The lines below are to be quoted exactly, from the first through the one that contains "The width and height of the screenshot is (616, 1257).".
• • • • • • •
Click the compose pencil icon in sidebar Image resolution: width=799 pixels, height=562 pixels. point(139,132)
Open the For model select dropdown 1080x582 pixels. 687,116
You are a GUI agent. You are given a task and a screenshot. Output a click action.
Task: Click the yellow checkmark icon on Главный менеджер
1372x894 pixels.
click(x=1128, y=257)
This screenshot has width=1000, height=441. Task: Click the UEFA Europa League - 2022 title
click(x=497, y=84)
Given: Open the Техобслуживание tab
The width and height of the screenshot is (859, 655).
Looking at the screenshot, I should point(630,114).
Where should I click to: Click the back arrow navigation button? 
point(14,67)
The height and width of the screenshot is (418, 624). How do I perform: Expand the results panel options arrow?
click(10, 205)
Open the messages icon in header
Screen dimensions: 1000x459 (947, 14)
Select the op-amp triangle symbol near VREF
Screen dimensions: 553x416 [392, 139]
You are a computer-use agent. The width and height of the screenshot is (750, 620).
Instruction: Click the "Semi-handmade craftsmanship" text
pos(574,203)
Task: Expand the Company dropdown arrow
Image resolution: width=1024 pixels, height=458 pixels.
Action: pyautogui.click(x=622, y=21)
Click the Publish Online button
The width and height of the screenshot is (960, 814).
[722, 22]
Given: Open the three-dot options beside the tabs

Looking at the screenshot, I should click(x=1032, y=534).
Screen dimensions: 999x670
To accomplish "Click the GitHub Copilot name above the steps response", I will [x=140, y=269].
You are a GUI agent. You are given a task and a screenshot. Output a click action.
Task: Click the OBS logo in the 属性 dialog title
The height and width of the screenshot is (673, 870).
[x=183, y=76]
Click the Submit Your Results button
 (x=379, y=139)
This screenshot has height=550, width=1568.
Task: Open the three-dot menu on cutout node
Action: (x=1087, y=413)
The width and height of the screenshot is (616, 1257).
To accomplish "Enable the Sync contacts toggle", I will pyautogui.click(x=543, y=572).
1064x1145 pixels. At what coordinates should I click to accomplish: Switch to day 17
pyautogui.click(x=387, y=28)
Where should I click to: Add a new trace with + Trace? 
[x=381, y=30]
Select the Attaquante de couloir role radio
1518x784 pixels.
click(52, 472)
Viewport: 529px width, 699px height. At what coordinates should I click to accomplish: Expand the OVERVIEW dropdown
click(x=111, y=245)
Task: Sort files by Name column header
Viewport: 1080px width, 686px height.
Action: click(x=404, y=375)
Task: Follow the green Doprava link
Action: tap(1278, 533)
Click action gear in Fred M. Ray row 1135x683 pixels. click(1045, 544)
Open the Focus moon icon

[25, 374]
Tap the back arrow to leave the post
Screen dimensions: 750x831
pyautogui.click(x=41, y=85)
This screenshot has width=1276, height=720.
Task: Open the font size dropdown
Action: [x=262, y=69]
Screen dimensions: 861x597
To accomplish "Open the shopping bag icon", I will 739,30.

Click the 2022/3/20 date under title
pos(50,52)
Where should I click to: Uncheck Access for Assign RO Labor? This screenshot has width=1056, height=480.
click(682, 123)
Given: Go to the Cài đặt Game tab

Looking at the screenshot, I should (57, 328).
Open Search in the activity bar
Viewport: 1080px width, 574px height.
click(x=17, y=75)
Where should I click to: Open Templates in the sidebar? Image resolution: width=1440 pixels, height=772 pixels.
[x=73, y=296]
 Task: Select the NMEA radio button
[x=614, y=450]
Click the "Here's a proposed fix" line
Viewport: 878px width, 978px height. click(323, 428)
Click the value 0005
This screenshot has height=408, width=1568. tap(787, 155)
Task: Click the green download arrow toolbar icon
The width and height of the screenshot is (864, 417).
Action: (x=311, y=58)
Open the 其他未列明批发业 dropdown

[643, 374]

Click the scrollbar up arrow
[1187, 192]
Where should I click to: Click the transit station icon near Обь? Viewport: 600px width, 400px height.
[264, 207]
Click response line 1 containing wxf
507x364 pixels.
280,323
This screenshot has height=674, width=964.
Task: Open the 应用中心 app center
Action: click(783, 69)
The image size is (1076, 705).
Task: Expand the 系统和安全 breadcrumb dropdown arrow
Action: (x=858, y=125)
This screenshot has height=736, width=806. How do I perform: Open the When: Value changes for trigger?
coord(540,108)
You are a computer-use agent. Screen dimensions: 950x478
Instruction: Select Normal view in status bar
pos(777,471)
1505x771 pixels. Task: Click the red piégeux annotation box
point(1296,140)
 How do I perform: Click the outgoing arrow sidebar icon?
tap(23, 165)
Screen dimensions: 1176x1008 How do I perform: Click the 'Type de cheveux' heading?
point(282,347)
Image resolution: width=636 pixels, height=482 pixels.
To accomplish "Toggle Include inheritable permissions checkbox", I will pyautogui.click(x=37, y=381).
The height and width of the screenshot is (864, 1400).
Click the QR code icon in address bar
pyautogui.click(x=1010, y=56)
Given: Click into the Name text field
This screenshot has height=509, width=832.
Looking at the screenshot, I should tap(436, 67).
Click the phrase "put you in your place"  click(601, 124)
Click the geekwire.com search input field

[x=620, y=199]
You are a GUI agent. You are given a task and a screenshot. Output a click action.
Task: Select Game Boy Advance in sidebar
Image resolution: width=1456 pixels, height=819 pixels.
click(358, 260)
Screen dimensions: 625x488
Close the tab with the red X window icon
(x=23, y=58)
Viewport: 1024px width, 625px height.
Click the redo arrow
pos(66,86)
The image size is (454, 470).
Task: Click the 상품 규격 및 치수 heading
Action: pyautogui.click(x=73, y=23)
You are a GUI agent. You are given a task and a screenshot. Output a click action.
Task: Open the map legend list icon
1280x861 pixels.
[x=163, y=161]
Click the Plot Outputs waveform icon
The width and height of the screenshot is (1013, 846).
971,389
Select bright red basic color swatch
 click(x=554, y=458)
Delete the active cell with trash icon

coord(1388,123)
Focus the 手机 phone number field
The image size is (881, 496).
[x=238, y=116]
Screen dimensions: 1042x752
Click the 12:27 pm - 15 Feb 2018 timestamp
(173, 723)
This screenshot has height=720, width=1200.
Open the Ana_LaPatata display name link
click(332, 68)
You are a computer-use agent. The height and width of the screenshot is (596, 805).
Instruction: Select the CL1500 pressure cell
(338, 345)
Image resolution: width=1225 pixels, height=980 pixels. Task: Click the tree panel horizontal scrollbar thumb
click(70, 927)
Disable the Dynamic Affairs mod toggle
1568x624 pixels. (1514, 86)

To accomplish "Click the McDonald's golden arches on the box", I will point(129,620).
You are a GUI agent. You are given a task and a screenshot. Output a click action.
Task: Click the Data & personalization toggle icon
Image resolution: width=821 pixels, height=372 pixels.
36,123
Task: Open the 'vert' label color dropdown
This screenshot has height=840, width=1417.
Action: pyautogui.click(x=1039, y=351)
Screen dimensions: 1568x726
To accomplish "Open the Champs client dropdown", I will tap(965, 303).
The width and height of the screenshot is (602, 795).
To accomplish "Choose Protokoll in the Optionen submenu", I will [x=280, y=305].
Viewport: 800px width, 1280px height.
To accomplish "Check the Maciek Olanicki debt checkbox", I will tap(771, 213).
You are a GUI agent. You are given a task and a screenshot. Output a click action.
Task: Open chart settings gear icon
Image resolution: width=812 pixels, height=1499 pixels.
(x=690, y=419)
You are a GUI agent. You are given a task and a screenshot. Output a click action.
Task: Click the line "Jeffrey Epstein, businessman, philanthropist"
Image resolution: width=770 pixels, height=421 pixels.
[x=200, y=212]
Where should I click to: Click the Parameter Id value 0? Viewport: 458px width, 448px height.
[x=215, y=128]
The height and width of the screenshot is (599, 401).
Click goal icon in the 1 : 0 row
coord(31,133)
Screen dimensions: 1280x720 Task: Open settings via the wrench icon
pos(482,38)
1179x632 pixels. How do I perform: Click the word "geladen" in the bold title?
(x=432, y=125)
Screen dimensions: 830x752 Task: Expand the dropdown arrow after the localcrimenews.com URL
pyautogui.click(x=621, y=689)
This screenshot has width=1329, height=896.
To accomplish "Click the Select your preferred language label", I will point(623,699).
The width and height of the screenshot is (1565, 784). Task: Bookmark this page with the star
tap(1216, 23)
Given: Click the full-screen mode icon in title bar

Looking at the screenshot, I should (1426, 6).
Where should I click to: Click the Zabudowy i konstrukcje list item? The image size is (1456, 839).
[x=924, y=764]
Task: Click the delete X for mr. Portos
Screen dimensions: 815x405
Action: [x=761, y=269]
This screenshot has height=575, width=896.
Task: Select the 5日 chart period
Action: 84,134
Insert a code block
• • • • • • •
**TASK RESULT:**
Click the compose pencil icon in sidebar Image resolution: width=799 pixels, height=562 pixels. point(139,132)
Open the For model select dropdown 1080x582 pixels. 687,116
You are a GUI agent. You are given a task and a screenshot. Output a click action.
Task: Click the yellow checkmark icon on Главный менеджер
1372x894 pixels.
click(x=1128, y=257)
This screenshot has width=1000, height=441. Task: Click the UEFA Europa League - 2022 title
click(x=497, y=84)
Given: Open the Техобслуживание tab
The width and height of the screenshot is (859, 655).
Looking at the screenshot, I should point(630,114).
Where should I click to: Click the back arrow navigation button? 
point(14,67)
The height and width of the screenshot is (418, 624). How do I perform: Expand the results panel options arrow?
click(10, 205)
Open the messages icon in header
Screen dimensions: 1000x459 (947, 14)
Select the op-amp triangle symbol near VREF
Screen dimensions: 553x416 [392, 139]
You are a computer-use agent. The width and height of the screenshot is (750, 620).
Instruction: Click the "Semi-handmade craftsmanship" text
pos(574,203)
Task: Expand the Company dropdown arrow
Image resolution: width=1024 pixels, height=458 pixels.
Action: pyautogui.click(x=622, y=21)
Click the Publish Online button
The width and height of the screenshot is (960, 814).
[722, 22]
Given: Open the three-dot options beside the tabs

Looking at the screenshot, I should click(x=1032, y=534).
Screen dimensions: 999x670
To accomplish "Click the GitHub Copilot name above the steps response", I will [x=140, y=269].
You are a GUI agent. You are given a task and a screenshot. Output a click action.
Task: Click the OBS logo in the 属性 dialog title
The height and width of the screenshot is (673, 870).
[x=183, y=76]
Click the Submit Your Results button
 (x=379, y=139)
This screenshot has height=550, width=1568.
Task: Open the three-dot menu on cutout node
Action: (x=1087, y=413)
The width and height of the screenshot is (616, 1257).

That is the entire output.